Lines to restate from the data below: from the one containing "Task: Open the Teams devices icon in sidebar" to the one containing "Task: Choose To Do List menu entry", both included. Give them again exactly, and only them.

──────── Input records

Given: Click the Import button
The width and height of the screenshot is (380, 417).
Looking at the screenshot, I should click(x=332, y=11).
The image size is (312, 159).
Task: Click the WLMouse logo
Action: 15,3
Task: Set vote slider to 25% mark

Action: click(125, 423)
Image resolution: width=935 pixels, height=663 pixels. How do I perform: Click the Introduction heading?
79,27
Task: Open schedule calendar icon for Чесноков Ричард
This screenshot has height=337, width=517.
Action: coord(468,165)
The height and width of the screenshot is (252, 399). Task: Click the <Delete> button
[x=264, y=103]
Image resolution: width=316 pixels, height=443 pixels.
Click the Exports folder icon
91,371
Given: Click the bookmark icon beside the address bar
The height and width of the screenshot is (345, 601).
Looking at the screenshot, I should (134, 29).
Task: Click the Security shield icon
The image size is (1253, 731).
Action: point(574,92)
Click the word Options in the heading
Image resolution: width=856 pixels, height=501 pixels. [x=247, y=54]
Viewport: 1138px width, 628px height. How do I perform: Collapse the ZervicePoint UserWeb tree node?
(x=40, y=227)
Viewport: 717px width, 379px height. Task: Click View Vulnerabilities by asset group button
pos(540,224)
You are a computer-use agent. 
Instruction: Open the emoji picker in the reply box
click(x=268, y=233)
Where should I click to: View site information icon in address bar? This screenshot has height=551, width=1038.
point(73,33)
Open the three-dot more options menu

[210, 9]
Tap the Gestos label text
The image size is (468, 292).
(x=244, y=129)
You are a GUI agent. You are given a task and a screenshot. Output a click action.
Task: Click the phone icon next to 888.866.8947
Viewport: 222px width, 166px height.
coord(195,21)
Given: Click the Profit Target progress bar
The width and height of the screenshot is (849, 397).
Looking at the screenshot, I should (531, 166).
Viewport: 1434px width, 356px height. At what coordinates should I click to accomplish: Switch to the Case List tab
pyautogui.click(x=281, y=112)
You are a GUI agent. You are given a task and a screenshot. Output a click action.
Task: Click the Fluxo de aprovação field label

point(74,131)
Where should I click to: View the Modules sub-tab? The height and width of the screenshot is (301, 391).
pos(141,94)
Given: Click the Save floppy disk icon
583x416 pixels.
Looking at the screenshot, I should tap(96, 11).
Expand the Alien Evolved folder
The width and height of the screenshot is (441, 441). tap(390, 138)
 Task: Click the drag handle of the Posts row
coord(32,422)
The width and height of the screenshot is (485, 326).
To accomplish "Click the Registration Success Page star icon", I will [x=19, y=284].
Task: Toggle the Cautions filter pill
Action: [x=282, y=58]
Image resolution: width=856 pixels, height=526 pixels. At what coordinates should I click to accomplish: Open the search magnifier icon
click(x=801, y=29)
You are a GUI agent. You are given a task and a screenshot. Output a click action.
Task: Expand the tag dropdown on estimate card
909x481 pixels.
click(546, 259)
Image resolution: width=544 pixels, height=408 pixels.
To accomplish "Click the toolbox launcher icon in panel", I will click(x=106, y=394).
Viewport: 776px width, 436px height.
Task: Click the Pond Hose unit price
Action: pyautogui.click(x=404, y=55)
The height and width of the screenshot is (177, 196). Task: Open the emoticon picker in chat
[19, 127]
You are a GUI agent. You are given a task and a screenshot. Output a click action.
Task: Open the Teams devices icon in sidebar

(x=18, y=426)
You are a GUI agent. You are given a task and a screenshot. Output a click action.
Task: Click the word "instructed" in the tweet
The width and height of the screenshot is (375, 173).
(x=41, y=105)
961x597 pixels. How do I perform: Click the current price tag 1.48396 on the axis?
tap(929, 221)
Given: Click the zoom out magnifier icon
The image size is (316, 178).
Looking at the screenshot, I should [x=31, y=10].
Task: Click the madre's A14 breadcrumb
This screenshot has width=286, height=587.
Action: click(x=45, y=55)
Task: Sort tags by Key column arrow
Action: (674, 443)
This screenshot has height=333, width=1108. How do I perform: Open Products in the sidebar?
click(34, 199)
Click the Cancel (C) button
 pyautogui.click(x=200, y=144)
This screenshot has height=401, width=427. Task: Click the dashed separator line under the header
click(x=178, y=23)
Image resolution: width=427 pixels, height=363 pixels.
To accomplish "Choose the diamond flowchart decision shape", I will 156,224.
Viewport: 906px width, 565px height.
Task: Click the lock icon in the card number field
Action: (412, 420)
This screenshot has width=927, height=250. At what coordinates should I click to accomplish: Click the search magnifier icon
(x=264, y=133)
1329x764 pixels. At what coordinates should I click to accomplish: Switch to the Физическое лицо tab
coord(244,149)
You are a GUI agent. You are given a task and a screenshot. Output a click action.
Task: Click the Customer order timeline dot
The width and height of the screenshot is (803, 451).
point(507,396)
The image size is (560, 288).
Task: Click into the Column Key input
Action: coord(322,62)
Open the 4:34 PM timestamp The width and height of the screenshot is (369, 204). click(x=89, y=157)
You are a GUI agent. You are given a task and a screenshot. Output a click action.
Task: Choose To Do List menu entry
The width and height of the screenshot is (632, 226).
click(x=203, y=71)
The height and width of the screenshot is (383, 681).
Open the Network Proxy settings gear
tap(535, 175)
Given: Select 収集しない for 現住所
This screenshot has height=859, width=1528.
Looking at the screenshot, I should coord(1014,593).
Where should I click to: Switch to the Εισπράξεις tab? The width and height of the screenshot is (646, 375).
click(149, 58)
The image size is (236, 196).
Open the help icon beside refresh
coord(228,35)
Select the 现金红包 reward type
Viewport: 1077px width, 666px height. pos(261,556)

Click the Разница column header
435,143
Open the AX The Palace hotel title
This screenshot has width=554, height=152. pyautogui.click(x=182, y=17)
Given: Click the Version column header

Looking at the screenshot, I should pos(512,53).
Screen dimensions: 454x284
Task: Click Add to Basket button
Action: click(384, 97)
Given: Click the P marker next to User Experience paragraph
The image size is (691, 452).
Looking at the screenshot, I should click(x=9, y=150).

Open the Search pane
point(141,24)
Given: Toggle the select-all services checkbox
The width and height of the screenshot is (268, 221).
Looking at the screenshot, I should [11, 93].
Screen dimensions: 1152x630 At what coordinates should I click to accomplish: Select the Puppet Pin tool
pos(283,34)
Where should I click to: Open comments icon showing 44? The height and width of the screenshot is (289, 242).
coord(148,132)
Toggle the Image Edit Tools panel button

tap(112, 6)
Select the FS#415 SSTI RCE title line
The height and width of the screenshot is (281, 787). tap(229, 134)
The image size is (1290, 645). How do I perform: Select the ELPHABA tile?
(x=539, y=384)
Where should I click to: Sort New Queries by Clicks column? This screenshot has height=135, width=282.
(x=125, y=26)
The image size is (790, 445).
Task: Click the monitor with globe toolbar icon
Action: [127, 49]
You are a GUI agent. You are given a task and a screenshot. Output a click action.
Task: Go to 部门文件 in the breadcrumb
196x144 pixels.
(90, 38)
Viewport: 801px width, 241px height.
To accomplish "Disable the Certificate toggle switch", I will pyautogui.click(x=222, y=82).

────────────────

## Your response
Task: Open the Teams devices icon in sidebar

(x=18, y=426)
You are a GUI agent. You are given a task and a screenshot. Output a click action.
Task: Click the word "instructed" in the tweet
The width and height of the screenshot is (375, 173).
(x=41, y=105)
961x597 pixels. How do I perform: Click the current price tag 1.48396 on the axis?
tap(929, 221)
Given: Click the zoom out magnifier icon
The image size is (316, 178).
Looking at the screenshot, I should [x=31, y=10].
Task: Click the madre's A14 breadcrumb
This screenshot has width=286, height=587.
Action: click(x=45, y=55)
Task: Sort tags by Key column arrow
Action: (674, 443)
This screenshot has height=333, width=1108. How do I perform: Open Products in the sidebar?
click(34, 199)
Click the Cancel (C) button
 pyautogui.click(x=200, y=144)
This screenshot has height=401, width=427. Task: Click the dashed separator line under the header
click(x=178, y=23)
Image resolution: width=427 pixels, height=363 pixels.
To accomplish "Choose the diamond flowchart decision shape", I will 156,224.
Viewport: 906px width, 565px height.
Task: Click the lock icon in the card number field
Action: (412, 420)
This screenshot has width=927, height=250. At what coordinates should I click to accomplish: Click the search magnifier icon
(x=264, y=133)
1329x764 pixels. At what coordinates should I click to accomplish: Switch to the Физическое лицо tab
coord(244,149)
You are a GUI agent. You are given a task and a screenshot. Output a click action.
Task: Click the Customer order timeline dot
The width and height of the screenshot is (803, 451).
point(507,396)
The image size is (560, 288).
Task: Click into the Column Key input
Action: coord(322,62)
Open the 4:34 PM timestamp The width and height of the screenshot is (369, 204). click(x=89, y=157)
You are a GUI agent. You are given a task and a screenshot. Output a click action.
Task: Choose To Do List menu entry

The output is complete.